### Selected text
Effects of simultaneous Rubisco, glyceraldehyde-3-phosphate dehydrogenase, and triosephosphate isomerase overexpression on photosynthesis in rice

Rubisco overexpression does not lead to substantial photosynthesis improvement. One of the possible causes is the over-accumulation of 3-phosphoglycerate in the Calvin-Benson cycle. We have previously suggested that glyceraldehyde-3-phosphate dehydrogenase (GAPDH) and triosephosphate isomerase (TPI), involved in 3-phosphoglycerate metabolism, have control over the Calvin-Benson cycle metabolism and photosynthesis. In the present study, Rubisco, GADPH, and TPI were simultaneously overexpressed in rice plants through crossing to improve photosynthesis and its N use efficiency. The percentage of N allocated to Rubisco and GAPDH and TPI levels in the transgenic plant increased 1.1-, 4.9-, and 2.1-fold, respectively, compared to those in wild-type plants, showing overexpression of these enzymes. However, there were no marked increases in CO2 assimilation rates at different CO2 levels and capacities of Rubisco carboxylation, regeneration of Rubisco substrate, and triose phosphate use calculated using the CO2 assimilation rates in the transgenic plants. The ratios of these photosynthetic capacities to total leaf-N level tended to be slightly lower in the transgenic plants than those in the wild-type plants, implying a marginal decrease in photosynthetic N use efficiency. In the transgenic rice plants substantially overexpressing GAPDH and TPI, photosynthesis at elevated CO2 levels, which is assumed to be limited factors other than Rubisco, was only slightly improved. Therefore, it is suggested that simultaneous Rubisco, GAPDH, and TPI overexpression do not improve photosynthesis and its N use efficiency, as GAPDH and TPI overexpression do not improve the 3-phosphoglycerate metabolism sufficiently to alleviate its over-accumulation caused by Rubisco overexpression.

### The data
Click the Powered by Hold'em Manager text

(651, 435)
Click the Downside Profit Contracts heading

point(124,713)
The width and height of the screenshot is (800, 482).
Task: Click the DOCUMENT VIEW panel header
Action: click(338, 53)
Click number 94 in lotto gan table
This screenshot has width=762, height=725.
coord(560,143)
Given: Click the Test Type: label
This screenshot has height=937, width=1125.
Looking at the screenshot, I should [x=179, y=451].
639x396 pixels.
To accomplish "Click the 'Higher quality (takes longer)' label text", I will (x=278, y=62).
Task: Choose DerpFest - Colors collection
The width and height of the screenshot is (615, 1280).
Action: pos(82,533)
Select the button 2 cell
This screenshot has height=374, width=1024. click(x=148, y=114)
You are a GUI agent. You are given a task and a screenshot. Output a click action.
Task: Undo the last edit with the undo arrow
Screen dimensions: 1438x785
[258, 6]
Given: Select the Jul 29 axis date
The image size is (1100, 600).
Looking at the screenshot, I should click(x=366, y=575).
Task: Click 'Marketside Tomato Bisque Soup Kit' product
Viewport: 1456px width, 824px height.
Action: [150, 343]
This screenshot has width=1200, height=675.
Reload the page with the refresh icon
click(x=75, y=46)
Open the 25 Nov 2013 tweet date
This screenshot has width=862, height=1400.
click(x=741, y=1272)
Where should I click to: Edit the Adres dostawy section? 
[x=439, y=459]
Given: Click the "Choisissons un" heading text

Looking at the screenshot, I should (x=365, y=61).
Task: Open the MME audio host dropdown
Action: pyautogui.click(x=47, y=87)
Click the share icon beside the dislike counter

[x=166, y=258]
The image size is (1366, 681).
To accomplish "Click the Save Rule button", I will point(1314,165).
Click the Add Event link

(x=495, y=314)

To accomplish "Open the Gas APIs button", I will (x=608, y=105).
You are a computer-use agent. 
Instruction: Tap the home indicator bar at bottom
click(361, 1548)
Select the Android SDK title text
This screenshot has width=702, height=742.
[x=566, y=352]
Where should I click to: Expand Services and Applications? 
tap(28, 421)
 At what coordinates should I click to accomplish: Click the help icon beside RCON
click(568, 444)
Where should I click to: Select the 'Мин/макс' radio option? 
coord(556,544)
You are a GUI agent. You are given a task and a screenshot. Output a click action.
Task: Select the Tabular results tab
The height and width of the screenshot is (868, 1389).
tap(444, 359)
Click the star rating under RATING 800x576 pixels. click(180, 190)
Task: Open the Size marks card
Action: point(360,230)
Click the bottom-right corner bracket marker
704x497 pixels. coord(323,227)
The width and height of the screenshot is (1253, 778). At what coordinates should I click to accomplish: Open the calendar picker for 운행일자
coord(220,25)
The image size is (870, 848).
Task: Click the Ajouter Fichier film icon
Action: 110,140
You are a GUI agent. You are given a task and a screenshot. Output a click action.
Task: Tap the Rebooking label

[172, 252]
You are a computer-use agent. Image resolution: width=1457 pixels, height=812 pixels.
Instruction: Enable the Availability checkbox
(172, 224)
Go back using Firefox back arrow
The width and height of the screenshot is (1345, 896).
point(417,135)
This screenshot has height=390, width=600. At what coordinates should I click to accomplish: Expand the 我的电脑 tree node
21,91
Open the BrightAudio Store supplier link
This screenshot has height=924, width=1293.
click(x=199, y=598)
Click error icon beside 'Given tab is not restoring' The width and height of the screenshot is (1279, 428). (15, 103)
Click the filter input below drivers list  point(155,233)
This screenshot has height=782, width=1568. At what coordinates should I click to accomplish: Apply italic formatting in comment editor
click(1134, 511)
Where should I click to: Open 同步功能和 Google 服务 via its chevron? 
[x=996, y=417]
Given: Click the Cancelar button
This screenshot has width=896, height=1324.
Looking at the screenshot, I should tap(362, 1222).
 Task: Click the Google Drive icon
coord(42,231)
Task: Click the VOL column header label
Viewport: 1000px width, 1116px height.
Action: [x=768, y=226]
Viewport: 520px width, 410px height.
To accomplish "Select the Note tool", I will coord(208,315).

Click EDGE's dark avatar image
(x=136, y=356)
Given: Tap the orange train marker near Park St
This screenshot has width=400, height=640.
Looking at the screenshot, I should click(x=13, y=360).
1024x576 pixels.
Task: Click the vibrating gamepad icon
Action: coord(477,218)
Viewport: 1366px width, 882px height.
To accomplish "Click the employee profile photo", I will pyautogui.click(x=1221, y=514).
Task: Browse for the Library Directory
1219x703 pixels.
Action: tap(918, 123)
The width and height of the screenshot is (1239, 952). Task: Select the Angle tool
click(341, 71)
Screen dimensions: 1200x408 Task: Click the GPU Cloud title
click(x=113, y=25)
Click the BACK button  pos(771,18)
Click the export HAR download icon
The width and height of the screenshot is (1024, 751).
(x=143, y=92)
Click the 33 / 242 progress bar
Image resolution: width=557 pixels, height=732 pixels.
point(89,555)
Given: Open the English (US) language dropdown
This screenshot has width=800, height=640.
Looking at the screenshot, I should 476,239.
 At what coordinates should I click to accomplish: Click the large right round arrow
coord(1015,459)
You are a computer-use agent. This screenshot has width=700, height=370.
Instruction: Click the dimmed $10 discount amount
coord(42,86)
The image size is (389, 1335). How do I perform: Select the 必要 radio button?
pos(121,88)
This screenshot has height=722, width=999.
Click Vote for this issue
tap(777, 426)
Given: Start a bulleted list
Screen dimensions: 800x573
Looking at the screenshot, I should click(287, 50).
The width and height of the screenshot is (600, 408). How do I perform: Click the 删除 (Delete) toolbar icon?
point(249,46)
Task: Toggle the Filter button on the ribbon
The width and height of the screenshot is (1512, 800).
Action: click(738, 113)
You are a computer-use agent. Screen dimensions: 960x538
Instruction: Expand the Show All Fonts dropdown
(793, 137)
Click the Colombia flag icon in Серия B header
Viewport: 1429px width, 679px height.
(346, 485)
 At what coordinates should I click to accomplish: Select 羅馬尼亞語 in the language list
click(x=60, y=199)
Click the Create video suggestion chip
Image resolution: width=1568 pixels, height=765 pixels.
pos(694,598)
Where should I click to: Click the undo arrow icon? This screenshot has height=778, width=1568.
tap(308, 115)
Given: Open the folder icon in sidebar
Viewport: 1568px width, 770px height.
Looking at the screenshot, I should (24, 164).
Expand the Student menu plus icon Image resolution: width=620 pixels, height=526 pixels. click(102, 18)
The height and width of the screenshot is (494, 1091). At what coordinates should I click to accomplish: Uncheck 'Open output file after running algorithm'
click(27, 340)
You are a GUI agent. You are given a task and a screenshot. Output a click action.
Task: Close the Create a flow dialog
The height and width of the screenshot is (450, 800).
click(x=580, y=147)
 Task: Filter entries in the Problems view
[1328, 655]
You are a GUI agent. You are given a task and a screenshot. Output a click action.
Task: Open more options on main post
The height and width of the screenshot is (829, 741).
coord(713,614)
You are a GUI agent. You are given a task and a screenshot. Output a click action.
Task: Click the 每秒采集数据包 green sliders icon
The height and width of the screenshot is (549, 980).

### Task instructions
**a.** According to the rice overexpression abstract, by how much did GAPDH levels increase in the transgenic plants compared with wild-type plants?
**b.** Summarize the rice overexpression abstract in two sentences.
The listing is separate material and does not relate to the rice overexpression abstract.

### Answers given
**a.** 4.9-fold

**b.** Rubisco, GAPDH, and TPI were overexpressed together in rice plants through crossing to improve photosynthesis and its N use efficiency, and the transgenic plants showed higher levels of all three enzymes than wild-type plants. Because CO2 assimilation rates and the calculated photosynthetic capacities did not rise markedly, the study suggests that this combined overexpression does not improve photosynthesis or its N use efficiency, since GAPDH and TPI overexpression do not relieve the 3-phosphoglycerate over-accumulation caused by Rubisco overexpression enough.